Please repeat only the lines below starting at the line that holds "The height and width of the screenshot is (324, 644)." and ending at the line that holds "The image size is (714, 588).", exactly, with both of those lines included and every picture omitted.

Data records:
#####

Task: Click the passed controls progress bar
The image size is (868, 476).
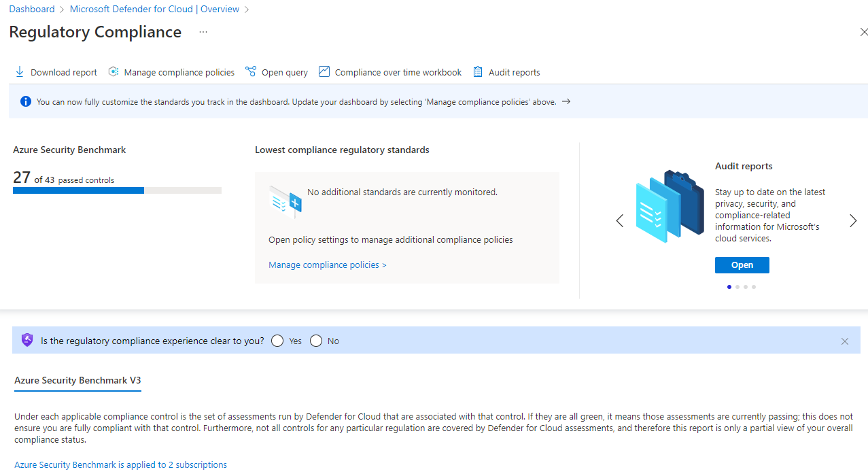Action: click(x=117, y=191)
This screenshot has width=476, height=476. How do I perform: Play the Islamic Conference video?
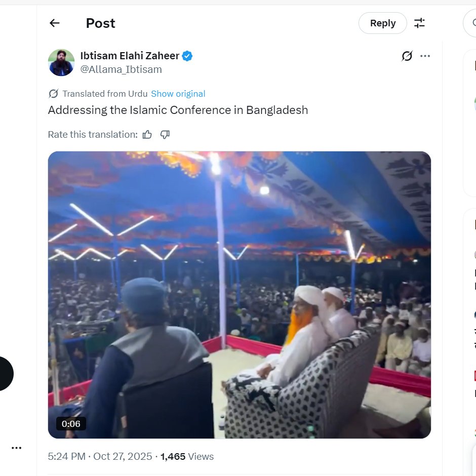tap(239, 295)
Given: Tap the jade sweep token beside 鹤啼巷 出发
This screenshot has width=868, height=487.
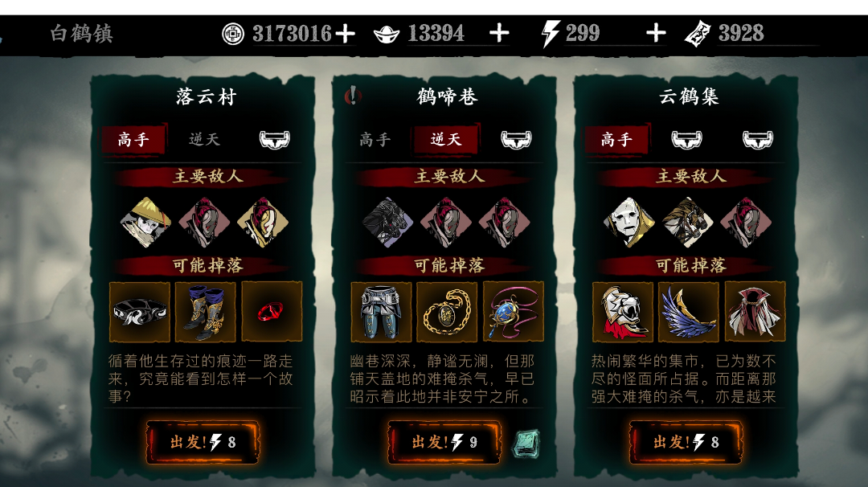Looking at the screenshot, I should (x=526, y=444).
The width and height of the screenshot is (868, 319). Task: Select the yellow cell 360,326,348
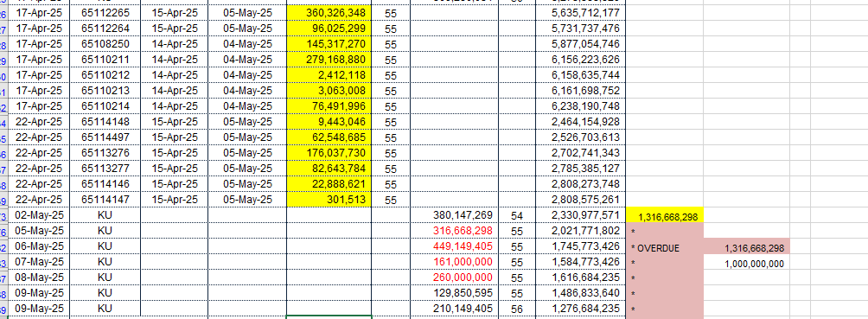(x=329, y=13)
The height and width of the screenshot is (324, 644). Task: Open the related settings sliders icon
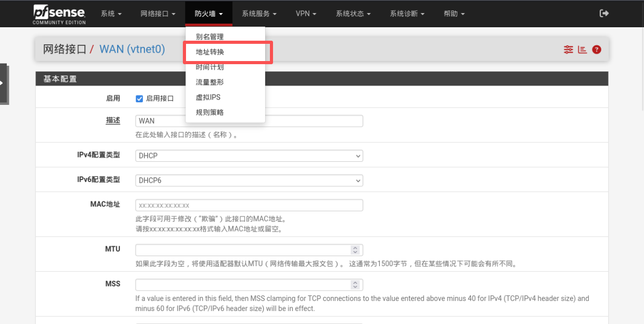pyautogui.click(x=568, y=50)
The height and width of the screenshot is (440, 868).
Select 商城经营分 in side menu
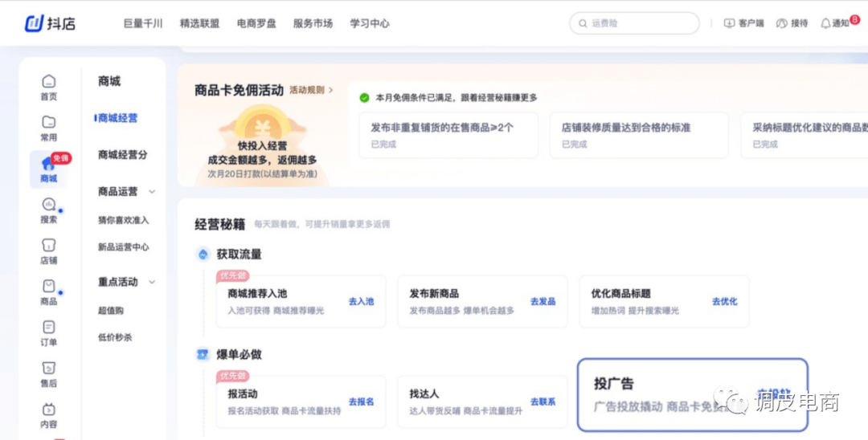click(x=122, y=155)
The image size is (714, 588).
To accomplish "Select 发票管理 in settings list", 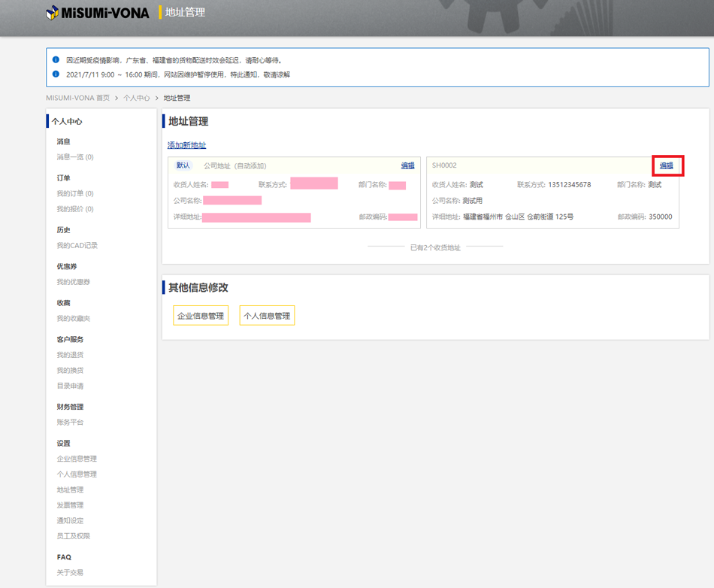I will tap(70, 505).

#####

*EXERCISE OUTPUT*:
The height and width of the screenshot is (324, 644). Task: Open the related settings sliders icon
pyautogui.click(x=568, y=50)
The height and width of the screenshot is (440, 868).
Select 商城经营分 in side menu
click(x=122, y=155)
The image size is (714, 588).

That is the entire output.